Hi Florence,
Thanks for the feedback, let me clarify the situation on the certificates:
- External CA is still valid and it is a self-signed certificate that we
use for other services. So we can manually sign any service certificates
to get them back up and running
- IPA CA is expired, let's say Aug/10
- I have managed to import a renewed IPA CA and ran `ipa-cert-fix` (and
also seemed to have run `ipa-certupdate`) on a current date, let's say
Sep/20. But not all services were recovered and now there is no overlap
between earliest date in service certificates and the original IPA CA
- I have run a backup, but also did some system upgrades to get the
`ipa-cacert-manage prune` command, but when I've tried to recover it,
I've found that the backup was not there.

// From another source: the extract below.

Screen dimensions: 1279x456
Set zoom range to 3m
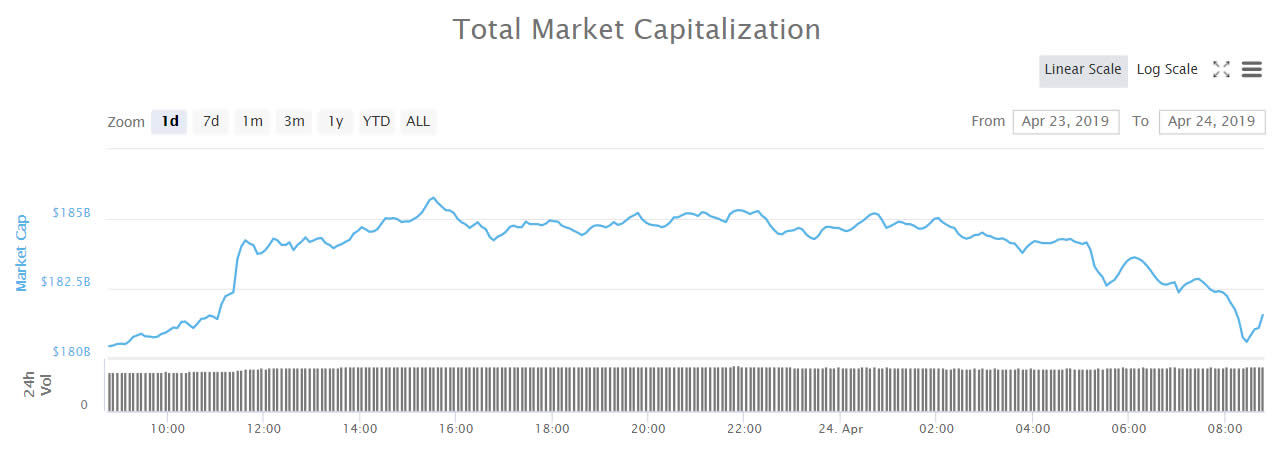click(294, 122)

> you can still find the original certificates in the LDAP database
(below ou=certificateRepository,ou=ca,o=ipaca) but it requires a bit of
searching. You would need to restore the expired certificates, go back
in time and force the renewal.
I suspect we cannot do this all within LDAP right? If we get back the
expired certificates, how do we restore them in each service? `httpd` is
straightforward, and I guess `nssdb` should be doable, assuming the same
key is used, but is there another database type where the certificates
are located? Are all the certificates tracked by `getcert list`? Is it
safe to assume that after running something like `ipa-cert-fix`, they
are using the same private key?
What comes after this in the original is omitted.